> Entries shown:
------------------------------

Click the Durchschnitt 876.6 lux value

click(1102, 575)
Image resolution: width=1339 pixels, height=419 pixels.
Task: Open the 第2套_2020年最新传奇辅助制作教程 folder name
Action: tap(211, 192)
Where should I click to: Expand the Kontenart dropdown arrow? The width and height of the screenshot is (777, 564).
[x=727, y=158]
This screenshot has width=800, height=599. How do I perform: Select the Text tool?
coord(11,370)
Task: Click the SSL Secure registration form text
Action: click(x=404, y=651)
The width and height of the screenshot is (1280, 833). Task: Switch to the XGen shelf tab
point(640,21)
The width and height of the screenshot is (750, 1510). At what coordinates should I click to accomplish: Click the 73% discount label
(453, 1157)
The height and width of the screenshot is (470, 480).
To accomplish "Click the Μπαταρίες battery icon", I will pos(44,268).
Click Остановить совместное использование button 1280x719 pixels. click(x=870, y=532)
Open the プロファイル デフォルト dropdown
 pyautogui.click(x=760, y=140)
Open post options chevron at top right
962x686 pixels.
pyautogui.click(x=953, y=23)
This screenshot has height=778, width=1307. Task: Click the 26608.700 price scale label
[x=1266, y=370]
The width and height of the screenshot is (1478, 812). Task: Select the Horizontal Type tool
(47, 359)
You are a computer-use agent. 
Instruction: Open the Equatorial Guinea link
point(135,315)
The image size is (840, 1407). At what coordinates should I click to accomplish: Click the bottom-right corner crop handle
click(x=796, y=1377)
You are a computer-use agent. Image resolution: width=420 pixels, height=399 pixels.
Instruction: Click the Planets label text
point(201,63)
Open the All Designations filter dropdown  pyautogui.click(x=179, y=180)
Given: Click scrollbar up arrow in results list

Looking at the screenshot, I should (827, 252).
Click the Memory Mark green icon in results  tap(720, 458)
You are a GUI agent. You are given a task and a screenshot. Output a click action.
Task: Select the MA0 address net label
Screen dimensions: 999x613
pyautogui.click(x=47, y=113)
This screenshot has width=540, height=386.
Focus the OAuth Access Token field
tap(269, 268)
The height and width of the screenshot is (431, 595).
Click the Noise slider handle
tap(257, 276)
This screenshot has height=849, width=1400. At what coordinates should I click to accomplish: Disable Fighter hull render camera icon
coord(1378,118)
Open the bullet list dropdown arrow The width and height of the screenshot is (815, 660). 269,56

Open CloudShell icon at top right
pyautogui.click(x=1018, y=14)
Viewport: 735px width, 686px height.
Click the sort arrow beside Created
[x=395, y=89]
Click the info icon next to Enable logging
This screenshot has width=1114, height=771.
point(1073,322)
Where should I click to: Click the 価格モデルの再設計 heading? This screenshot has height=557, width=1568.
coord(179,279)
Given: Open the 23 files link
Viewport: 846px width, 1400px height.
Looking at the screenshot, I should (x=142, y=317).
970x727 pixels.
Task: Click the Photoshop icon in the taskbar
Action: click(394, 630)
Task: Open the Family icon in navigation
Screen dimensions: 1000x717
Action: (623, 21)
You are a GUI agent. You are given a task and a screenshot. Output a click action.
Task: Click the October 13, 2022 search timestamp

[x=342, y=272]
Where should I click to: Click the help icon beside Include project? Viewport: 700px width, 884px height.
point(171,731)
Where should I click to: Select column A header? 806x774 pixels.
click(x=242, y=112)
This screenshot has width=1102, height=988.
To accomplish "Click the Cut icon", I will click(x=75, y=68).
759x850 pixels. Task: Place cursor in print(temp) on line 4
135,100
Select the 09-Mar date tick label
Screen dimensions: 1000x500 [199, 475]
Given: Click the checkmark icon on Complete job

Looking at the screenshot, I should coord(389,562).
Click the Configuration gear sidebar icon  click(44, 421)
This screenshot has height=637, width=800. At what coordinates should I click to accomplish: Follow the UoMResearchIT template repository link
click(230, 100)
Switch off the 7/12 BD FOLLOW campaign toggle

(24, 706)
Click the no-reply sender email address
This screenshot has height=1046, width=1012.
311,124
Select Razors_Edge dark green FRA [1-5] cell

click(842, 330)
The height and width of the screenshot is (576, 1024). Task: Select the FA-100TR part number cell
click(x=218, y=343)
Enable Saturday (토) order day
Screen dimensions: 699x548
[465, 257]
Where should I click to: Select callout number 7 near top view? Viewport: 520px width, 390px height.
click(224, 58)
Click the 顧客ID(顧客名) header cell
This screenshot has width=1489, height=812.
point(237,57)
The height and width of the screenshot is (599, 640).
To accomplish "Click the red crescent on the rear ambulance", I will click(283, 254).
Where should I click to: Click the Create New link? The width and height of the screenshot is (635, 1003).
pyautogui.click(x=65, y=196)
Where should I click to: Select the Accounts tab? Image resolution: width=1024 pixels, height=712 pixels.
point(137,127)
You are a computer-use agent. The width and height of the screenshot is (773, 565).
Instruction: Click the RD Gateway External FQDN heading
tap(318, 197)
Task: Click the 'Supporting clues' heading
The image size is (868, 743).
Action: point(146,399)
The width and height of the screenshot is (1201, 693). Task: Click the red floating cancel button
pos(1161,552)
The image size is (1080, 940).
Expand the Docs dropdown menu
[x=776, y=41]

------------------------------

> Exercise aim: Reproduce the lines from the one with "The width and height of the screenshot is (1201, 693)." to the end of the data exactly, leaving out every earlier line.

> Response to the task:
The width and height of the screenshot is (1201, 693). Task: Click the red floating cancel button
pos(1161,552)
The image size is (1080, 940).
Expand the Docs dropdown menu
[x=776, y=41]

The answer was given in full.